**Task**
Rewrite the records from the start through the line that contains "point(51,45)" as a JSON list of strings, one per line, with blank lines left out. Include both ends and leave the pictures out.

**Task input**
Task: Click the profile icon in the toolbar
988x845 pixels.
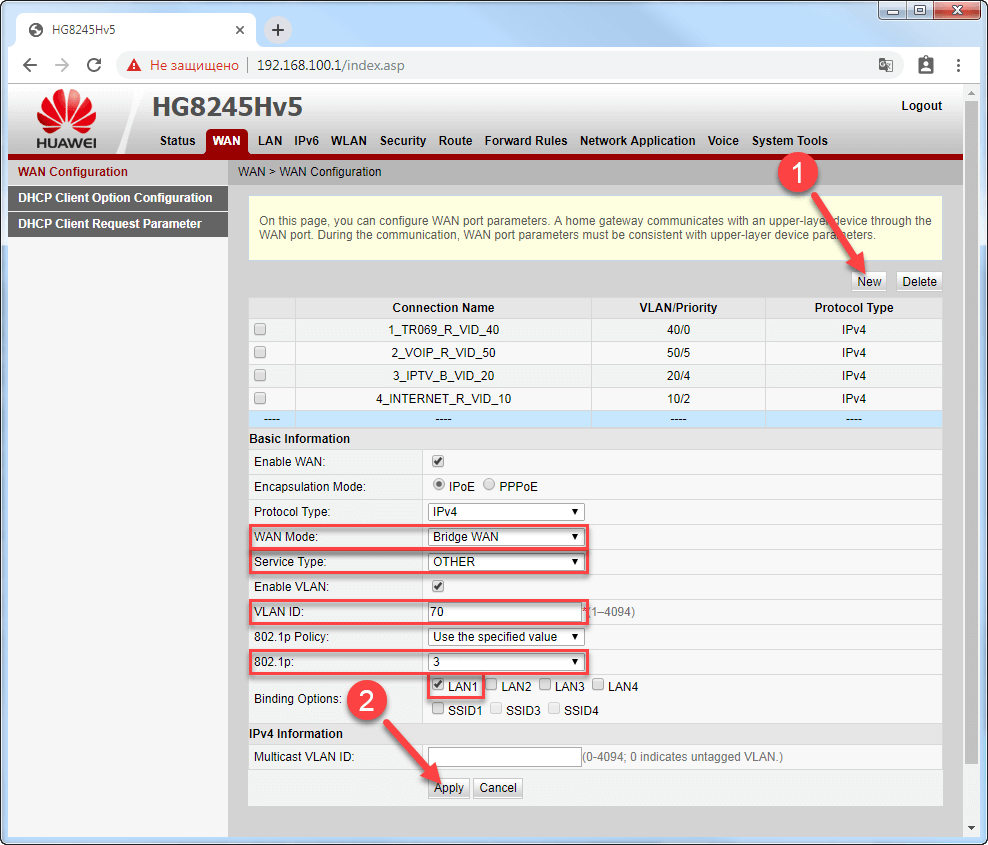Action: click(925, 65)
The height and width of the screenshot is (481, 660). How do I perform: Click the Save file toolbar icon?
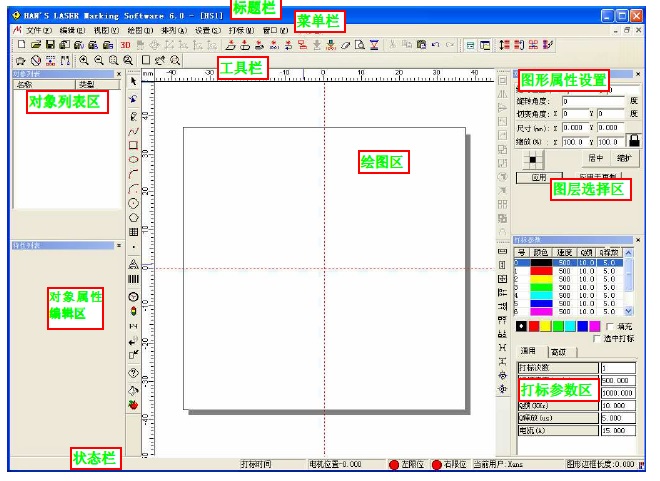point(51,45)
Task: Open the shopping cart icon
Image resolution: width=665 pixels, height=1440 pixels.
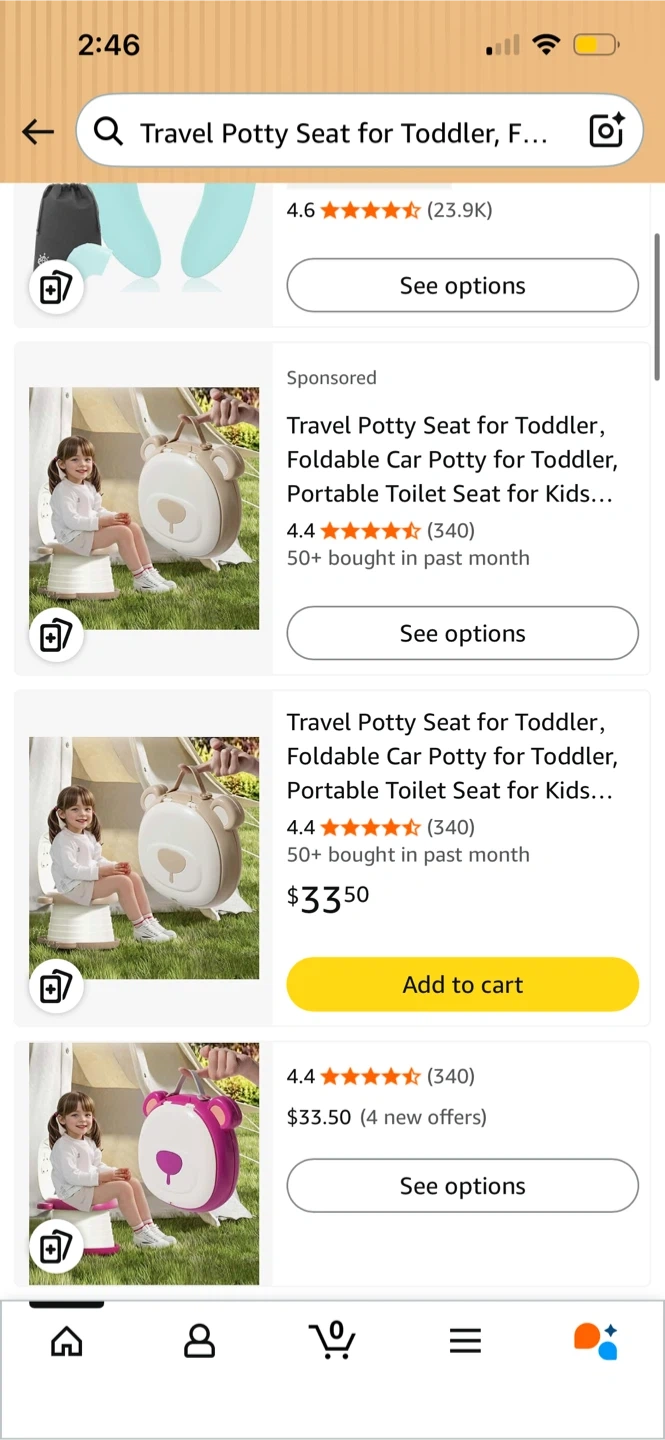Action: [332, 1340]
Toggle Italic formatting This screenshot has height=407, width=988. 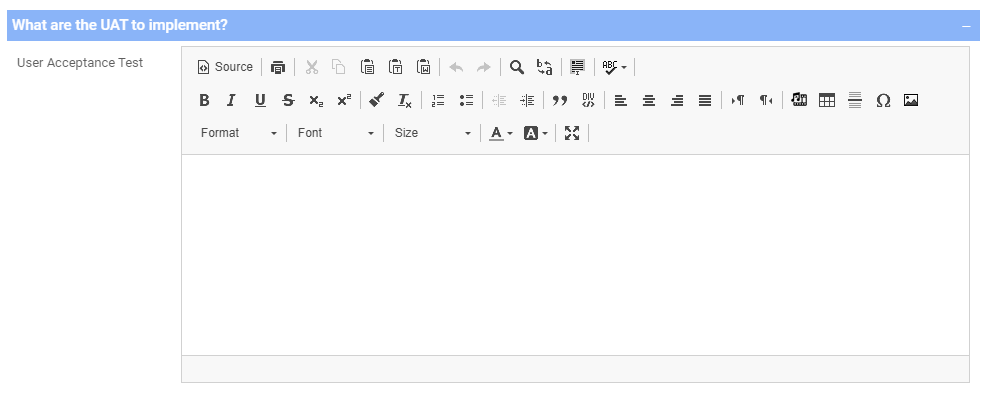[x=231, y=100]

**Task response**
[
  "Task: Click the profile icon in the toolbar",
  "988x845 pixels.",
  "Action: click(925, 65)",
  "The height and width of the screenshot is (481, 660). How do I perform: Click the Save file toolbar icon?",
  "point(51,45)"
]